### DOCUMENT PASSAGE:
☆ ☆ ☆ ☆ ☆ ☆ ☆

# Regulatory Compliance Category > BEE and Employment Equity Forum >  What is the real enemy of affirmative action?

## Dave A

It seems white women have made great strides in the workplace. To the point that some believe they no longer need priority support.



> *Call for white women to bow out of employment equity*
> White women should be struck off a list of groups recognised as previously disadvantaged in terms of the employment equity legislation, the Black Management Forum (BMF) said on Tuesday.
> 
> In its written submission to the National Assembly's portfolio committee on labour, the forum requested that the current employment equity legislation be amended to exclude white women as beneficiaries.
> 
> "We ... assert that white women bow out of employment equity and that this committee help institute amendments to the Employment Equity Act through a sunset clause [a provision that ends a power or programme] for white women," it read.
> 
> This would help re-focus targeting people with disabilities, black people and, in particular, black women, the organisation said.
> 
> ...


The article goes on to list accusations against business, which really reflect the mindset of the parties. But there is a valid point to note in this. White women's lot has improved considerably. Perhaps prioritisation has worked.

But why the big strides among white women and the seeming dissatisfaction among other priority groups?

I'm inclined to disagree with the notion that it is out of racial preference. I'd suggest that business, being somewhat myopic about profits and the need for effectiveness, are far more interested in competence than race (or gender for that matter). There were some gender stereotypes that needed to be broken down. And maybe there's still some work to be done on that.

☆ ☆ ☆ ☆ ☆ ☆ ☆

### DATA LINES:
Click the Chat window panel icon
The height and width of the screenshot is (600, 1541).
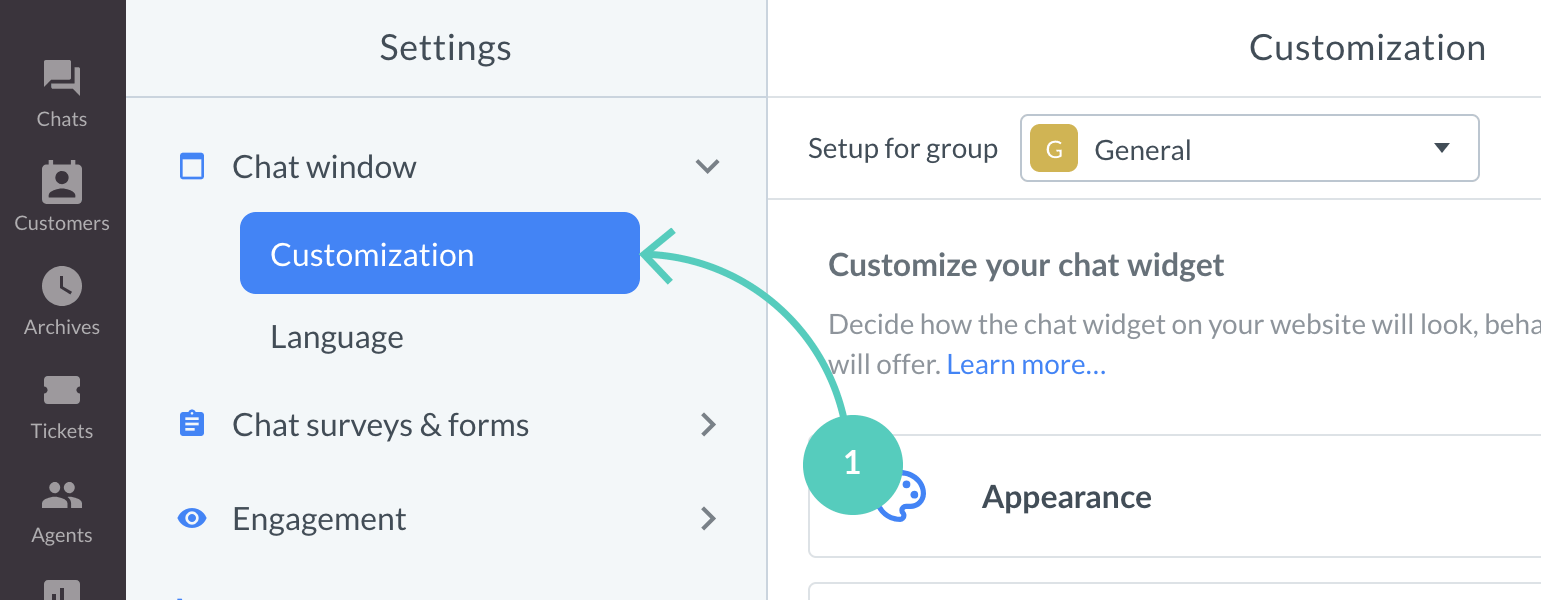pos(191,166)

☆ ☆ ☆ ☆ ☆ ☆ ☆

### JOBS:
• a. Answer these about the employment equity thread:
(i) Which organization said white women should be removed from the groups recognized as previously disadvantaged?
(ii) To which committee did that organization send its written submission?
(iii) According to the poster, what do businesses care about far more than race?
• b. Return the part of the employment equity thread from "# Regulatory Compliance" to "said on Tuesday.", copied word for word.
The data has no connection to the employment equity thread.

### THE RESULTS:
• a.
(i) The Black Management Forum (BMF)
(ii) The National Assembly's portfolio committee on labour
(iii) Competence

• b.
# Regulatory Compliance Category > BEE and Employment Equity Forum >  What is the real enemy of affirmative action?

## Dave A

It seems white women have made great strides in the workplace. To the point that some believe they no longer need priority support.



> *Call for white women to bow out of employment equity*
> White women should be struck off a list of groups recognised as previously disadvantaged in terms of the employment equity legislation, the Black Management Forum (BMF) said on Tuesday.